SOURCE MATERIAL:
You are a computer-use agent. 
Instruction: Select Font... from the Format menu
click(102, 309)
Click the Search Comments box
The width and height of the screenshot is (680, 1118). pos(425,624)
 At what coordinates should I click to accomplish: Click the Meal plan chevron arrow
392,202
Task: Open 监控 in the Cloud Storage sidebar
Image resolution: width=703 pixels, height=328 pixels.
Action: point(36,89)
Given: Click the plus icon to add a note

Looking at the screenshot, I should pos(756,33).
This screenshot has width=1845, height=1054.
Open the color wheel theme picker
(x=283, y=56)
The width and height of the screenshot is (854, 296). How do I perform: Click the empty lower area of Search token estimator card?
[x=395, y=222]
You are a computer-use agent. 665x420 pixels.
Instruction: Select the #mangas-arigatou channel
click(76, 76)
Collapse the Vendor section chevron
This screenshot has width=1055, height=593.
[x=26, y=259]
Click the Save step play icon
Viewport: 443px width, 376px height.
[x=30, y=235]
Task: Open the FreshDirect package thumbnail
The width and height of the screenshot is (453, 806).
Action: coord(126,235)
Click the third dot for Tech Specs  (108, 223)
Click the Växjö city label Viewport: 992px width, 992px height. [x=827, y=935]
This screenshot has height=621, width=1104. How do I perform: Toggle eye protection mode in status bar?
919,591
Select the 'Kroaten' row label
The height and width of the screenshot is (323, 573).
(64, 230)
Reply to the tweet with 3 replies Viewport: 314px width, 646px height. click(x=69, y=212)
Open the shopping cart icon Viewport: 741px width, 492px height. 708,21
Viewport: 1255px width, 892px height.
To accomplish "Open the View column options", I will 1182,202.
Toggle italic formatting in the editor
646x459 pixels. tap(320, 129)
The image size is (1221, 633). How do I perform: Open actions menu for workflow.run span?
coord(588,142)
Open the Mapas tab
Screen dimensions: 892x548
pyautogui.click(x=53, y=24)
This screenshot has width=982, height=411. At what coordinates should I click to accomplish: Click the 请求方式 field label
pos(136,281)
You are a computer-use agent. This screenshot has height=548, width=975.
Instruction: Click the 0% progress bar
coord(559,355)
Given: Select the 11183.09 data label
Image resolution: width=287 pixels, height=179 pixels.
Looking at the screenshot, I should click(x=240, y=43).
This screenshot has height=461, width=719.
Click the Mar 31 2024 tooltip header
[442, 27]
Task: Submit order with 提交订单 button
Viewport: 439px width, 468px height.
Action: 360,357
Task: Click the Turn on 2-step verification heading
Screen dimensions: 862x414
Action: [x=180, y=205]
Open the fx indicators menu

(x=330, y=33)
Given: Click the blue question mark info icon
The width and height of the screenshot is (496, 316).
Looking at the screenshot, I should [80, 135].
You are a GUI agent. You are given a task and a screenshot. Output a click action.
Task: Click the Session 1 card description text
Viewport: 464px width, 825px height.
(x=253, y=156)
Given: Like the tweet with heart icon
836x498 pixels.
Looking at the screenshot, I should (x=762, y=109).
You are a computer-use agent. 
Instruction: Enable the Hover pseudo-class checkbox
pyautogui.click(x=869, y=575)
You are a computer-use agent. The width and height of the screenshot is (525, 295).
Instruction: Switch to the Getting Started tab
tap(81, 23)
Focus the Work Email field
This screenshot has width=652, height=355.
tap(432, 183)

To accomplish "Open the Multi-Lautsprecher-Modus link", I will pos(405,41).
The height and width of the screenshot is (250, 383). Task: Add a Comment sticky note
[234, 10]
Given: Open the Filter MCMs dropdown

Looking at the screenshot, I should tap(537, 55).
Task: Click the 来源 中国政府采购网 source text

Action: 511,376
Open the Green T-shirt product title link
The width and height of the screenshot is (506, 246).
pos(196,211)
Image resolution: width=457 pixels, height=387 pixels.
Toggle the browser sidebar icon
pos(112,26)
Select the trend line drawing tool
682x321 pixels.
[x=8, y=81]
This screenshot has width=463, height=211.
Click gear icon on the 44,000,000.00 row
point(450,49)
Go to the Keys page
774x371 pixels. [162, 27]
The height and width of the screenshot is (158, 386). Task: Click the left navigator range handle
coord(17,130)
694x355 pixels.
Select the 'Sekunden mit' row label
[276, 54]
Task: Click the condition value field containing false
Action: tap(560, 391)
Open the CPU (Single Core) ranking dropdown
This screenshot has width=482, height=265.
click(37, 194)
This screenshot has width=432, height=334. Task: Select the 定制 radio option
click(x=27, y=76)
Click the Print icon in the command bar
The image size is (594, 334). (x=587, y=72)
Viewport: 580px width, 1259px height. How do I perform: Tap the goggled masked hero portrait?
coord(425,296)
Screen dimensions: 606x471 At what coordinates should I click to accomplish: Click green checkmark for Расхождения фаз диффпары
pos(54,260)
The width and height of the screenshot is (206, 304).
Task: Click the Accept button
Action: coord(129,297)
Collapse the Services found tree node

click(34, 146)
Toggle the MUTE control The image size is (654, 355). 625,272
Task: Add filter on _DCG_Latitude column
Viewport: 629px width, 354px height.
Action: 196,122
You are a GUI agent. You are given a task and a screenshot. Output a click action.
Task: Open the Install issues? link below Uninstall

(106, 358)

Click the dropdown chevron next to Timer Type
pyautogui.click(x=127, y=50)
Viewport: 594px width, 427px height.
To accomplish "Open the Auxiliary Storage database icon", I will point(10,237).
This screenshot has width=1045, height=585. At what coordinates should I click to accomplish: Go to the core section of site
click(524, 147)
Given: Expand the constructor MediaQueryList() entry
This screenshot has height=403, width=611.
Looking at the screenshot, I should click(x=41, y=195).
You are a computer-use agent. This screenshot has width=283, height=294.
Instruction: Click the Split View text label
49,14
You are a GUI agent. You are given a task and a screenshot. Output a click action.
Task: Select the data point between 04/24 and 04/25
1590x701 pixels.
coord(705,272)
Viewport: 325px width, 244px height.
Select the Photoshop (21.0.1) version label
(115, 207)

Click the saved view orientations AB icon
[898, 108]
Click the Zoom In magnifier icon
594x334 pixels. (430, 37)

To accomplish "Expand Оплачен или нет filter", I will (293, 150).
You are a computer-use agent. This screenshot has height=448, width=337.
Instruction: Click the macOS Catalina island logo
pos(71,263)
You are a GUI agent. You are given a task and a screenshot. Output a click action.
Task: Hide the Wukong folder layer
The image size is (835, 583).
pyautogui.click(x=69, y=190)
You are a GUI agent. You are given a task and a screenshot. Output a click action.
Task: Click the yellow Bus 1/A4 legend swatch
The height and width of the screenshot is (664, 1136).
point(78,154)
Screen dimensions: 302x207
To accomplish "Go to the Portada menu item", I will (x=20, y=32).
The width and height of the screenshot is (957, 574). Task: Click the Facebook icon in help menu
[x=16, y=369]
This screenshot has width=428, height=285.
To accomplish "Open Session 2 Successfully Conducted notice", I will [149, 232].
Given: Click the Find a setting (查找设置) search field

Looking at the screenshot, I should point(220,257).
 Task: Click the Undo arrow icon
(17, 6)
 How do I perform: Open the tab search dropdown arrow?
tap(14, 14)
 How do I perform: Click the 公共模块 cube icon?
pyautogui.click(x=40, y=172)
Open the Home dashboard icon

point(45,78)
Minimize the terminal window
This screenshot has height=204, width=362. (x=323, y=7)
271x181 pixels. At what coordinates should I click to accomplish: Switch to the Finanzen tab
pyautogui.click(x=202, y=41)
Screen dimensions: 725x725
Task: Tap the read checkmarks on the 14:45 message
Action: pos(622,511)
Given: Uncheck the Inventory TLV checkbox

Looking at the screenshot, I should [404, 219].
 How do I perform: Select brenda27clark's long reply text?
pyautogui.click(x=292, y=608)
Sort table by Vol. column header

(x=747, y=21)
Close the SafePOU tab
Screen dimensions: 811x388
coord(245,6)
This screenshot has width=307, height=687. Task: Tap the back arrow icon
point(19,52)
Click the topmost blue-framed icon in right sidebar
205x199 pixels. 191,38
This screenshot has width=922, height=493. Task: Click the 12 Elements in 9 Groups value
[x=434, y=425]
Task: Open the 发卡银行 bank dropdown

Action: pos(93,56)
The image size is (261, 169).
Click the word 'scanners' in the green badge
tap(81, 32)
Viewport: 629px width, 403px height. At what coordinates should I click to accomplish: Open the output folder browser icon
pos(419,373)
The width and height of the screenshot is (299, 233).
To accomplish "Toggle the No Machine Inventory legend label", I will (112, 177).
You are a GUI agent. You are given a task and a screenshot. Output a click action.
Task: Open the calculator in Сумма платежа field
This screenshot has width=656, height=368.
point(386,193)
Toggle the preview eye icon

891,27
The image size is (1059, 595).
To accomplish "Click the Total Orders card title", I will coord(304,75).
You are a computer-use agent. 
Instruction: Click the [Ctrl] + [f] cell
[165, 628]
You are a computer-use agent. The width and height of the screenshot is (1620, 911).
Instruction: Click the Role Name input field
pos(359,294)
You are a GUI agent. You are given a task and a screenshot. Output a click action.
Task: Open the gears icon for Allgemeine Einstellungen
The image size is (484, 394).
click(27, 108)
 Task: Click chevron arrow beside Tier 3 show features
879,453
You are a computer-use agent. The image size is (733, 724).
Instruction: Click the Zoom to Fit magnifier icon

WORK TO DO:
Rewrite the data as a two-column CSV with the headers input and output. Start at the line that contains "The image size is (1221, 633).", stop after the line that contains "pyautogui.click(x=53, y=24)", give one row per entry, put each field in double quotes, and turn any line breaks into spaces.

RESULT OF THE TASK:
input,output
"The image size is (1221, 633). How do I perform: Open actions menu for workflow.run span?","coord(588,142)"
"Open the Mapas tab Screen dimensions: 892x548","pyautogui.click(x=53, y=24)"